The present study reveals that clinical examination is not always an effective method of diagnosing temporomandibular dysfunction, even when the examiner has extensive experience in the field. In this regard, there are precise methods for investigating and diagnosing TMJ dysfunctions, such as cone-beam computer tomography (CBCT) or magnetic resonance imaging (MRI). Although these methods are more accurate than computerized axiography [15,16], they are expensive and the patient does not always have access to them (most often due to the region in which they live).
The results of the study reveal the validity of this complementary examination method using the axiograph in patients suspected of temporomandibular dysfunction (p=0.0412, p<0.05).
There is also another device, CADIAX Diagnostic axiograph, which, compared to the CADIAX Compact 2, records both the translational movement of the condyle, as well as the rotational one; the difference between the two systems is that the “diagnostic” system is equipped with two sensors, and that for CADIAX Compact version the Frankfurt plane is set as an arbitrary plane. Also, the “diagnostic” system uses the orbital plane, as a kinematic plane. The advantages of the “diagnostic” system seems to be more accurate regarding the differential diagnosis, and it is considered to be even a reliable method for determining the type of temporomandibular disorder [1,3].
Conclusions
The diagnosis obtained with the CADIAX Compact 2 device, with a high sensitivity (100%), is very useful for screening temporomandibular joint disorders. However, the diagnosis established with the CADIAX Compact 2 has low specificity (74%), thus lowering its usefulness in making an accurate diagnosis of the targeted pathology.

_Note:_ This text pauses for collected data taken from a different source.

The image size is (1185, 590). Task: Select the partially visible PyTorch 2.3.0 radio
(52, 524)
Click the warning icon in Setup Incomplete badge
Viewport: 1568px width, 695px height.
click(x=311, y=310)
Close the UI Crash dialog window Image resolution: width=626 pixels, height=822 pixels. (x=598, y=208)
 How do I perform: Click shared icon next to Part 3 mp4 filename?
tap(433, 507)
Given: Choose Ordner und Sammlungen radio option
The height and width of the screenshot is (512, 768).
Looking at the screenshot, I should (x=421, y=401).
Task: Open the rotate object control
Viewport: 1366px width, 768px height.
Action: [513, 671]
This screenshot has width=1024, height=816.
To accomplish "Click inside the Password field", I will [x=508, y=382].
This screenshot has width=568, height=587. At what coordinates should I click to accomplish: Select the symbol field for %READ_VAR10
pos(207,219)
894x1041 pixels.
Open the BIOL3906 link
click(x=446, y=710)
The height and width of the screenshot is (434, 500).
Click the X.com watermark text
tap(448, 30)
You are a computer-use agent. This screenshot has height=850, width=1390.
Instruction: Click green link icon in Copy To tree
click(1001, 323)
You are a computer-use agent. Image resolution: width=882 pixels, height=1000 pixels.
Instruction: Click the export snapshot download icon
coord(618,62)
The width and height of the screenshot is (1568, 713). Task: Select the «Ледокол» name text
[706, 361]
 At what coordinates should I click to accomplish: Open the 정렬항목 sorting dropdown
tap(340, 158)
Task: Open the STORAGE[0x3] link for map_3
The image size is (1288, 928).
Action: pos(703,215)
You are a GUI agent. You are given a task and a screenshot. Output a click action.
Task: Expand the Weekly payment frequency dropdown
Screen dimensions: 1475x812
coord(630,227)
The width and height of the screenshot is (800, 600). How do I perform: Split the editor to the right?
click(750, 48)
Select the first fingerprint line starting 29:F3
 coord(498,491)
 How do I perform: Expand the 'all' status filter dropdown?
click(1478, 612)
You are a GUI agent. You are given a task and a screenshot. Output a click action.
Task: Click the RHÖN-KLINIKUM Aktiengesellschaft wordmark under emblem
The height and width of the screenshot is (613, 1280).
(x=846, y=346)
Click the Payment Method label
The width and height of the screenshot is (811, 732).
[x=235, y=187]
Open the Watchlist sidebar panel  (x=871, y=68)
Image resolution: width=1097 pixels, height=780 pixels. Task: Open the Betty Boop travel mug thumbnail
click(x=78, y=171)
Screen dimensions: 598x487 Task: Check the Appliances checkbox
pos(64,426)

Due to the small sample of subjects (50) and the validation of diagnostic techniques for the device, it can be concluded that more detailed research on a larger group of patients is needed.
Also, in order to obtain an accurate recording of mandibular movements with the CADIAX device, a certain degree of knowledge regarding this system and of the sequence of recording steps is required.
Of all the methods for investigating temporomandibular joint dysfunction, axiography is not invasive, does not irradiate the patient, it is relatively easy to use and it provides functional information about the TMJ.